Press Office

December

Cyber-physical systems

photograph

Our cities of the future will be ever more dependent on the complex relationship between computer systems, engineering, physics and human behaviour.

This relationship between people and the technology we use will increasingly impact all aspects of our everyday lives – from how we power our homes and businesses to how we produce our food.
 
Business, government and industry will rely on integrated technology which could deliver major improvements to our lives but which is also vulnerable to cyber attack and software failure. 
 
The need to understand and bring these different elements closer together to work efficiently will be critically important if society is to prosper.
 
Newcastle University’s School of Computing Science is spearheading international research in this area called cyber physical systems.
 
The school and its 1,000 students, academics and research groups will move to a new state-of-the-art £58m home in autumn 2017 to take forward its pioneering work.
 
Based in the university’s Urban Sciences Research Centre on the Science Central site in the heart of Newcastle, the school will lead international understanding of how these different strands can be brought together to make cities safer and better places to live. 
 
The Urban Sciences Research Centre will be a living laboratory, housing all the university’s academia heading research excellence into creating sustainable cities for the future.
 
Professor John Fitzgerald, Newcastle University Director of Research in Computing Sciences, said: “Our research is into trustworthy cyber physical systems, not ones that just emerge but ones that you engineer that will have the confidence to deliver a service at a certain level of safety and security, resilient to faults and attacks.
 
“Cyber physical systems encompass large scale systems that have lots of different computing elements in them.
 
“They could be a mass of people with their individual smart phones, they could be all the devices in a smart electricity grid or agricultural logistics where harvests can be re-planned based on the quality of data taken from sensors on a combine harvester.
 
“Those systems generate a lot of information and we now have the capability to harness all of that information in cloud, large bases of data, and to exploit it.
 
“The scientific challenges we address are in engineering those systems which we come to rely on working together.
 
“In an emergency response like a train crash, you want the fire, police and ambulance to converge and offer a single service – if you are on that train you don’t care whether the computing systems run by the emergency services are independently managed, you just want one system getting you sorted out.”
The computing science school will site its cyber physical laboratory in the new centre and its two doctoral training centres in cloud and scalable computing and digital civics.
 
Prof Fitzgerald added: “We are concerned about how the city functions, how the city behaves, how people relate to it.
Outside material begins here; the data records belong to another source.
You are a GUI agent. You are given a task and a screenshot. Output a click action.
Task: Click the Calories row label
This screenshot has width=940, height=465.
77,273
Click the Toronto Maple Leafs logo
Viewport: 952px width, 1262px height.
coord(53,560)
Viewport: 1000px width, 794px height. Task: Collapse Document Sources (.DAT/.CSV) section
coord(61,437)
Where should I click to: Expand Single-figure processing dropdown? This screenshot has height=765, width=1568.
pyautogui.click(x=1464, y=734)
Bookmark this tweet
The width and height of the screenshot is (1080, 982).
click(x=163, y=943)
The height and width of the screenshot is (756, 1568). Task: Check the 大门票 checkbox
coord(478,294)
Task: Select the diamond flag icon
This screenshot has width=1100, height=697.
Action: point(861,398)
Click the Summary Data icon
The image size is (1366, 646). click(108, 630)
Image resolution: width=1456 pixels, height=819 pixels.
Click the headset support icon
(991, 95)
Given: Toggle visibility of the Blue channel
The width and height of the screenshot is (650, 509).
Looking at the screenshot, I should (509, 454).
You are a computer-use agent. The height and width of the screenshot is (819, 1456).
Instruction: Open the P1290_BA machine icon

I would hope that people will have confidence in the city, its functioning and its ability to adapt for the long term.
 
“It’s not just about getting us over the next economic crisis, it’s about making us more resilient as a community and technology has a part to play in that.”
 
Newcastle University has a proud history of advances in computing sciences.

Back in 1957 the first computer - a Ferranti Pegasus - was installed in the university’s original computing laboratory and later that year Newcastle became the first British university to teach a course in computer programming to undergraduates.